The strange thing is that we mostly believe this process happens to other people. We watch somebody repeat a slogan or believe a marketed story, and we file that person away as naive, easily influenced, living in a bubble. That little contempt is how the mechanism protects itself.
The same mechanisms that shaped their beliefs shaped yours. Most of what you know got into your head the same way. The sentence was around you long enough that it stopped sounding like a claim and started sounding like a feature of reality. Examination of evidence had almost nothing to do with it. After a while, the belief became part of how you see the world, and the original claim disappeared somewhere in the past. You stopped noticing that it had ever been a claim at all.

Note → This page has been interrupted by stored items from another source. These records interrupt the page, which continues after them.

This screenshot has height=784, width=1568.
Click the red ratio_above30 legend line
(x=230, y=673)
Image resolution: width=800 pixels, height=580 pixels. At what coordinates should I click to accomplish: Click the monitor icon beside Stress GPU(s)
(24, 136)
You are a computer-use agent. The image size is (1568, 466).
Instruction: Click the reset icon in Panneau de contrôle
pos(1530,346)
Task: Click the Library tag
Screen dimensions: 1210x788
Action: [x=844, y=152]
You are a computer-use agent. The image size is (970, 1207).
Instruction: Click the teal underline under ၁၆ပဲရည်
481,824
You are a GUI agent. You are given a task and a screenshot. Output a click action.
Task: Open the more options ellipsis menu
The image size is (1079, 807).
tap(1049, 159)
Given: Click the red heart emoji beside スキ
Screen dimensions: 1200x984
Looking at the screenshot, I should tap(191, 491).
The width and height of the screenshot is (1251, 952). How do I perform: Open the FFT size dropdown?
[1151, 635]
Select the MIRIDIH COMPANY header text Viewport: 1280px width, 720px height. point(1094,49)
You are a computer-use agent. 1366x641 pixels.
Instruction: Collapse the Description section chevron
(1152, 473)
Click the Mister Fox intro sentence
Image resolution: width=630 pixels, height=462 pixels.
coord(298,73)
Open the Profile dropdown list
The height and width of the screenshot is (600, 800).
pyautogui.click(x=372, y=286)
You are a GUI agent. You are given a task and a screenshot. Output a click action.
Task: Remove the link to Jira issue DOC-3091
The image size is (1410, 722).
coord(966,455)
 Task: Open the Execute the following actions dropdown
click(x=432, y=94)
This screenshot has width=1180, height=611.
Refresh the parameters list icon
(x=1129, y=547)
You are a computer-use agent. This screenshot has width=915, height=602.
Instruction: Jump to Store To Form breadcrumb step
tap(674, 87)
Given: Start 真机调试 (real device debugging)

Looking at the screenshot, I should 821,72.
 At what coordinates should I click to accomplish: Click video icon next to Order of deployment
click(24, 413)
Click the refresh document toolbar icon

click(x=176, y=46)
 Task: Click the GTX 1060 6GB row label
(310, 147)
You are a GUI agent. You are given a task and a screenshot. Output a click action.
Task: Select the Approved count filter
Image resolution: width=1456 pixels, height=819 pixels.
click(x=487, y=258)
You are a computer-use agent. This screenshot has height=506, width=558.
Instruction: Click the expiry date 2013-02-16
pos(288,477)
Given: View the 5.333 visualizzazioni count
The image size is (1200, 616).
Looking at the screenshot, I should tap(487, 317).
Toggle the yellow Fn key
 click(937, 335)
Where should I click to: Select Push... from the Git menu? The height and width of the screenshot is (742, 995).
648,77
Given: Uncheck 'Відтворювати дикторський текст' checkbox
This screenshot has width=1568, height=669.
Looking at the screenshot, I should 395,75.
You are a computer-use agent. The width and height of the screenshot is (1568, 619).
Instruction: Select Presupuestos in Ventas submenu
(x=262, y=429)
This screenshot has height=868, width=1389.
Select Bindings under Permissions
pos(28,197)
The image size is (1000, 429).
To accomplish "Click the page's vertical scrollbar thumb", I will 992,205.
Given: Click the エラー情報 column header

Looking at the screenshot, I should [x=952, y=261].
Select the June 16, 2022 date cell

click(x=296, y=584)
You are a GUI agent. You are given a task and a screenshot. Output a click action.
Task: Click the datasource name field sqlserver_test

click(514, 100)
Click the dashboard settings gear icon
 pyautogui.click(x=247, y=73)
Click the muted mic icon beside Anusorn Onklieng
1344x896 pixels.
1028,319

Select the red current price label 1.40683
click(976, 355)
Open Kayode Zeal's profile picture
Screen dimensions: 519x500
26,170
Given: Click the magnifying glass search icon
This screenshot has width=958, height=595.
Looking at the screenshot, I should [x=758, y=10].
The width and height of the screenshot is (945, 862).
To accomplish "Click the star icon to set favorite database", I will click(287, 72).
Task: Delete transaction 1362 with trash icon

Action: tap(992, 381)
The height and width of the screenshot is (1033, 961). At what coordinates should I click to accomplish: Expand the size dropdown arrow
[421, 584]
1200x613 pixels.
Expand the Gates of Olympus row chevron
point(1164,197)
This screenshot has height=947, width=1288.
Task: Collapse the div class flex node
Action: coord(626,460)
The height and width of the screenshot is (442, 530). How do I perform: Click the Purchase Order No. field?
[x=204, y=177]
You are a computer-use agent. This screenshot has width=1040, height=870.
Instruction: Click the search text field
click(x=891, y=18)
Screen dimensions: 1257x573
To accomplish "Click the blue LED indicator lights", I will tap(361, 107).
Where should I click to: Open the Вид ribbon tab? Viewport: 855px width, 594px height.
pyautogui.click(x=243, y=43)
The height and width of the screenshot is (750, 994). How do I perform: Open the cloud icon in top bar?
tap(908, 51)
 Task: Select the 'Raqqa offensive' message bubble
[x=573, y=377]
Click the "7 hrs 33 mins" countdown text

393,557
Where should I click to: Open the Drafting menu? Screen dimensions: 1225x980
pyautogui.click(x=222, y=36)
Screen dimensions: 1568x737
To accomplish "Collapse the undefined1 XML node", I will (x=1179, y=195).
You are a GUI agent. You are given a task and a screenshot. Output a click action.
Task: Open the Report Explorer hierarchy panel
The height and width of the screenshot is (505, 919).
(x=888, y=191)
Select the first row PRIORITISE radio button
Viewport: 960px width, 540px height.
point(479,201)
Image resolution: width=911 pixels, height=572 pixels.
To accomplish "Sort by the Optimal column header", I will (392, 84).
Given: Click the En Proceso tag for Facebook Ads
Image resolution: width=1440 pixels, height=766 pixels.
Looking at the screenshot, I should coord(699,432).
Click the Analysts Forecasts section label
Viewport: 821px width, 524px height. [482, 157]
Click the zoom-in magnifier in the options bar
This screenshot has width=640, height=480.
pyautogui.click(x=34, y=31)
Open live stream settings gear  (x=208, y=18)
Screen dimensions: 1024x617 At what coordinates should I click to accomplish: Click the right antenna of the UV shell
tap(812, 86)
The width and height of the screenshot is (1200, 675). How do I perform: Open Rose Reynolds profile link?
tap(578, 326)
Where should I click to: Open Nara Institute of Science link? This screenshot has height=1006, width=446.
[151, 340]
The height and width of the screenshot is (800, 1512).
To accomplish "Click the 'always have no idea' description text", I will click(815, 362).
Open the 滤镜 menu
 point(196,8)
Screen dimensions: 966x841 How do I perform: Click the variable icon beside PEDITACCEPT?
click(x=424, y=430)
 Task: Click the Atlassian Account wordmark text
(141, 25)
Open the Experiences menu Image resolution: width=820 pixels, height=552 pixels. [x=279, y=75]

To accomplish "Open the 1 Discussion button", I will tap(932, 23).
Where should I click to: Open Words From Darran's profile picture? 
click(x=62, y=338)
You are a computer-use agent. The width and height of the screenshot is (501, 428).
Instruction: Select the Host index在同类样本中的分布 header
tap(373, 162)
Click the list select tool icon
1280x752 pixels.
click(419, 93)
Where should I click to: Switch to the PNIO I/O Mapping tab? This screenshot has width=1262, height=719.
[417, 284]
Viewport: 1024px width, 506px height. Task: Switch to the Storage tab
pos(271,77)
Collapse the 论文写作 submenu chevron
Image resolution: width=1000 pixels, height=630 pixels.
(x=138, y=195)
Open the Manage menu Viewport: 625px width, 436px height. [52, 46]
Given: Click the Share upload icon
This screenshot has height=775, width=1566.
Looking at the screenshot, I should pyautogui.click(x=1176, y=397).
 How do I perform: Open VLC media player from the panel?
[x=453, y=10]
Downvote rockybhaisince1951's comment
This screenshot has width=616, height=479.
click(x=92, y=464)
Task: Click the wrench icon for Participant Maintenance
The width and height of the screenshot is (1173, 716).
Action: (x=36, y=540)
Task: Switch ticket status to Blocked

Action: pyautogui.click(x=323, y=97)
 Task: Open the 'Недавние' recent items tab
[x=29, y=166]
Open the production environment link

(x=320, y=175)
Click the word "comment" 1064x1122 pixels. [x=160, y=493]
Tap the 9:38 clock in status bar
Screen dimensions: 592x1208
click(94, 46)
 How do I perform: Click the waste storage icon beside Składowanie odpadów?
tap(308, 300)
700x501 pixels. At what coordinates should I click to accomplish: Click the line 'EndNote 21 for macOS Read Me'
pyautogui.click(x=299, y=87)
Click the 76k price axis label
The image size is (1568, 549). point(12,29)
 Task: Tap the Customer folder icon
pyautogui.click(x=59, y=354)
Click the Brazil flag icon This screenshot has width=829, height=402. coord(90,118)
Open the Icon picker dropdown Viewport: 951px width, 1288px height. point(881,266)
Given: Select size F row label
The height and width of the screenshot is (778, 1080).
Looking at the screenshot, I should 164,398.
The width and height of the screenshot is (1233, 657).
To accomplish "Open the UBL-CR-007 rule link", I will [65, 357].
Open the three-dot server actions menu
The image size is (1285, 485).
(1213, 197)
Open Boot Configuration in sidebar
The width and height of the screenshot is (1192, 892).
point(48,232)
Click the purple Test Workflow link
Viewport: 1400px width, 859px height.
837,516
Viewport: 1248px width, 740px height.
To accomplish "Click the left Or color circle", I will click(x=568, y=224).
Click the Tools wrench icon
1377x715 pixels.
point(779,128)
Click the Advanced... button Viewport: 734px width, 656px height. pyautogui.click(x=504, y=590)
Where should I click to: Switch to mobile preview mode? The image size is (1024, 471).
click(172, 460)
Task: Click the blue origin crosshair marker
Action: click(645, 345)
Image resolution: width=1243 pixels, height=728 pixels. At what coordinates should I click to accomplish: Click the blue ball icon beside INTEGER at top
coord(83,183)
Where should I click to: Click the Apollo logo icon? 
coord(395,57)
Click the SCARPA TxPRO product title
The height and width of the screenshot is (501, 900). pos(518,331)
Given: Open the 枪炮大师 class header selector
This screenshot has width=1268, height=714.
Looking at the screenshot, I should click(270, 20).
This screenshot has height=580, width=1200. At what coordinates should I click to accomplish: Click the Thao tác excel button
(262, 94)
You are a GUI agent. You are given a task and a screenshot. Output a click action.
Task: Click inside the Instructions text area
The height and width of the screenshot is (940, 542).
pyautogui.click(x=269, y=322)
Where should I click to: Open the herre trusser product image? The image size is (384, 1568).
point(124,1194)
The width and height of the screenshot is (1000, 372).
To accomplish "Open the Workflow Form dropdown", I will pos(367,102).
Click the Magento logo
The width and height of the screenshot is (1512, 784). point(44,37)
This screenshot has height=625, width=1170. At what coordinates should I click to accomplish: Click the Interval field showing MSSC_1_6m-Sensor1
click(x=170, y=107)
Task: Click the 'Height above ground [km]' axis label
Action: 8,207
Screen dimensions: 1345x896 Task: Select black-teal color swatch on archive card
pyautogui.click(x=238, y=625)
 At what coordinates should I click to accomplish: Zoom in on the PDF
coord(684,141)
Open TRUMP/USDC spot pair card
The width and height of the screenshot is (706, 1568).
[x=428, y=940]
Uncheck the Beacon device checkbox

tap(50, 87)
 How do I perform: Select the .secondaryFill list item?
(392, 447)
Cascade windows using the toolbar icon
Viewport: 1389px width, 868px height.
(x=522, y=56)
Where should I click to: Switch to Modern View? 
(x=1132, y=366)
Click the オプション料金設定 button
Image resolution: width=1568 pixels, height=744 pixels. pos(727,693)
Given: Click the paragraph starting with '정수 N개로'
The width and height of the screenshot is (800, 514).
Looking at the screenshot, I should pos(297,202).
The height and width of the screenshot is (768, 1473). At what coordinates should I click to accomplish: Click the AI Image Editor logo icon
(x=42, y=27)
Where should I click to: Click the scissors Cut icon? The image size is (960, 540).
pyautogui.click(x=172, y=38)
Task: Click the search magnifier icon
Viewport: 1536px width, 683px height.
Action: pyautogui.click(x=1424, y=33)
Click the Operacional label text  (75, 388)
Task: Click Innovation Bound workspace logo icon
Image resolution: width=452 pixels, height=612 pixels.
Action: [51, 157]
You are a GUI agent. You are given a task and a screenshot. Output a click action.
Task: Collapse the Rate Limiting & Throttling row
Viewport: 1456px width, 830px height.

Then you started passing it forward. To friends, to family, to your children. They inherit the belief without ever seeing where it came from, and the cycle runs again.
One day you hear the sentence and realise you believe it completely, and you cannot remember the moment you decided it was true. You did not decide it was true. The decision was made before you got there, and you have been defending it as if it were yours.
That realisation, if you let it land, should disturb you. If one belief entered your mind that way, others did too. There are ideas you repeat with confidence right now that you have never tested, ideas that feel obvious, ideas that have been sitting in your thinking for years without ever being examined, ideas you might mock another person for not holding.
Most people never go back to look. They move through life assuming the map in their head matches the world outside it. They assume the things they know were built through reasoning and observation. They were not. Most of them were built through repetition and the absence of any reason to question.
If you start hearing sentences differently, the world thins out around you. Claims that once sounded complete sound unfinished. Words that used to slide past your attention catch it. You start to notice the structure of the claim, the assumptions inside it, the missing pieces. Something else weakens at the same time, which is your certainty in your own beliefs. That is the part most people avoid. Losing a false belief feels, for a while, like losing part of yourself.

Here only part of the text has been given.